Career
In Pennsylvania, Rogers was introduced to Charles Pratt (1830–91). Born in Watertown, Massachusetts, Pratt had been one of eleven children. His father, Asa Pratt, was a carpenter. Of modest means, he spent three winters as a student at Wesleyan Academy, and is said to have lived on a dollar a week at times. In nearby Boston, Massachusetts, Pratt joined a company specializing in paints and whale oil products. In 1850 or 1851, he came to New York City, where he worked for a similar company handling paint and oil.
Pratt was a pioneer of the natural oil industry, and established his kerosene refinery Astral Oil Works in the Greenpoint section of Brooklyn, New York. Pratt's product later gave rise to the slogan, "The holy lamps of Tibet are primed with Astral Oil". He also later founded the Pratt Institute.
When Pratt met Rogers at McClintocksville on a business trip, he already knew Charles Ellis, having earlier bought whale oil from him back east in Fairhaven. Although Ellis and Rogers had no wells and were dependent upon purchasing crude oil to refine and sell to Pratt, the two young men agreed to sell the entire output of their small Wamsutta refinery to Pratt's company at a fixed price. This worked well at first. Then, a few months later, crude oil prices suddenly increased due to manipulation by speculators.
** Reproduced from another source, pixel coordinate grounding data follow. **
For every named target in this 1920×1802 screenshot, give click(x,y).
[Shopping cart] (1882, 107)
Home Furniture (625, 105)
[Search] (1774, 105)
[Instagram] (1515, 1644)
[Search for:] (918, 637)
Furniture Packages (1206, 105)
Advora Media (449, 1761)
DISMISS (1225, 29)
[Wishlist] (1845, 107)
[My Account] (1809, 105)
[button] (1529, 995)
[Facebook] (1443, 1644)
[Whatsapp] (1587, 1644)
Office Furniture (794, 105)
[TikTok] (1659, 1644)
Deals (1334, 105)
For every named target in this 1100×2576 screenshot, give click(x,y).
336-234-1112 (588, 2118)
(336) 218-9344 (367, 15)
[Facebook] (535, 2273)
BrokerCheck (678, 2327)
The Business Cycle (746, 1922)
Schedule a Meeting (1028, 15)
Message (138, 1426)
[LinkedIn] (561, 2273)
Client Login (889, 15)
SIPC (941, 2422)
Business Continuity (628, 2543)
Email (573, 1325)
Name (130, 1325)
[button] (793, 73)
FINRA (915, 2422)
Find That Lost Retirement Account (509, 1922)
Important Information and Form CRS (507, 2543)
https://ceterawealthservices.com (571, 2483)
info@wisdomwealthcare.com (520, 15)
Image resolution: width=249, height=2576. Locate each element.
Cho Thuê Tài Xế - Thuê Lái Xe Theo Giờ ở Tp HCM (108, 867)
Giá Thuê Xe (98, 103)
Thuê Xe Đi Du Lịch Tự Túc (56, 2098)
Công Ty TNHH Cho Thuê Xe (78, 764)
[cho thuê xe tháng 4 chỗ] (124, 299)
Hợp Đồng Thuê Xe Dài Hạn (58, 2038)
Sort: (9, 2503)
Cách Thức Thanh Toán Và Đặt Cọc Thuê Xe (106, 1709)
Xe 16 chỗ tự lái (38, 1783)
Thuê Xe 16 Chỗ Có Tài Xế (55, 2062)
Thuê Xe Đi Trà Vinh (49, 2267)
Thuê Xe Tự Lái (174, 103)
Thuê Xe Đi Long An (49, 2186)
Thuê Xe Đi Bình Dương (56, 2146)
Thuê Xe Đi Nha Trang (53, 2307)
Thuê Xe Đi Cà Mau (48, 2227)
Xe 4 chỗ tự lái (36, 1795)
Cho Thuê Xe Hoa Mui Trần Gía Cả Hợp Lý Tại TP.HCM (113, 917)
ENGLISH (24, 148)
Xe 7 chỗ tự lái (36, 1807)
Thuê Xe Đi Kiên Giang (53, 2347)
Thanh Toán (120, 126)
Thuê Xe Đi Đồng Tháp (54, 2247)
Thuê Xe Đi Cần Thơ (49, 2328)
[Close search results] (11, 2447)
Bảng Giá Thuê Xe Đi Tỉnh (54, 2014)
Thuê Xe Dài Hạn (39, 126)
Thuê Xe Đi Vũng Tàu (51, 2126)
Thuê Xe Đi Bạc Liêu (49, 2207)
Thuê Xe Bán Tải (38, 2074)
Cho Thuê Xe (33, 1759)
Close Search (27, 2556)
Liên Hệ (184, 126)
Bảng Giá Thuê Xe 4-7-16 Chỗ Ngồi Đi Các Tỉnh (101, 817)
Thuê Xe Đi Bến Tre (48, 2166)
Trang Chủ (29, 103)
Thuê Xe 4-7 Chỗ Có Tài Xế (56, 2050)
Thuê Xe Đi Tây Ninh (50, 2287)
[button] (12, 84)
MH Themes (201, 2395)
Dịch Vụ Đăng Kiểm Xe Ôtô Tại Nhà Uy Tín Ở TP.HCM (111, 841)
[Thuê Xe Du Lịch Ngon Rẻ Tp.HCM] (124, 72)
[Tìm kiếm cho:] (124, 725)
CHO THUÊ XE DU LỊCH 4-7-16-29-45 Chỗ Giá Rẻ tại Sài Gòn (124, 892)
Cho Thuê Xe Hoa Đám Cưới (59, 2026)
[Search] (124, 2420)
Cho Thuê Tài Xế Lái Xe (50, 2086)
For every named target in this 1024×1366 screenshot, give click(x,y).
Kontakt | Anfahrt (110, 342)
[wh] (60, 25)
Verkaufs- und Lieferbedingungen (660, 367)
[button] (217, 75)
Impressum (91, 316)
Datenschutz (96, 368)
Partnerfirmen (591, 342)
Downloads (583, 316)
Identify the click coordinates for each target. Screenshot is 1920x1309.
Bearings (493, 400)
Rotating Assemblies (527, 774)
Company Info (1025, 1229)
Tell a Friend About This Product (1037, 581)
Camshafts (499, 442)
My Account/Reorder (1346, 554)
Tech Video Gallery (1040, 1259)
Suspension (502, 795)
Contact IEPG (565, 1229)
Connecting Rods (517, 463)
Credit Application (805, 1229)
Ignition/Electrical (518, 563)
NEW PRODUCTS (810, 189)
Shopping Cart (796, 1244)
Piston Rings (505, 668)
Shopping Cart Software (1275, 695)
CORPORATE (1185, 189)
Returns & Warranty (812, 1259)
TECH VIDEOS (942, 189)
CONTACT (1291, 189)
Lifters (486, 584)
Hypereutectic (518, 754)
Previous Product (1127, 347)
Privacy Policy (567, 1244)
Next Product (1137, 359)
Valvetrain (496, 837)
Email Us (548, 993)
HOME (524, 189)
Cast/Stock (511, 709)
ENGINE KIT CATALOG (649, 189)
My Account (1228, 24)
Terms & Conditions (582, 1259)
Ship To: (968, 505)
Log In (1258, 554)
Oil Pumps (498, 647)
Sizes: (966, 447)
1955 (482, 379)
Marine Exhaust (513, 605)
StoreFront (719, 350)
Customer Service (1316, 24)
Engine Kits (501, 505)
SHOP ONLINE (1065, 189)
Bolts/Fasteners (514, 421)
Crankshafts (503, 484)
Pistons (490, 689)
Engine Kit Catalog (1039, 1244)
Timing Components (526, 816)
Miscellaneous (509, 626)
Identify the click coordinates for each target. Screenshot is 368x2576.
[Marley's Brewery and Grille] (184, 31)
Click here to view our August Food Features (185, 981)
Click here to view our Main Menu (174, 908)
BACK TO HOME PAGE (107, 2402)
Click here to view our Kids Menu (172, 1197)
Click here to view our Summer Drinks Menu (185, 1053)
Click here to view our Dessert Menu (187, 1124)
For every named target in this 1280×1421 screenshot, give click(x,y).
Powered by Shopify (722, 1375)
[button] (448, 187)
The young entrepreneurs struggled to try to live up to their contract with Pratt, but soon their surplus was wiped out. Before long, they were heavily in debt to Pratt.
Charles Ellis gave up, but in 1866, Henry Rogers went to Pratt in New York and told him he would take personal responsibility for the entire debt. This so impressed Pratt that he immediately hired him for his own organization.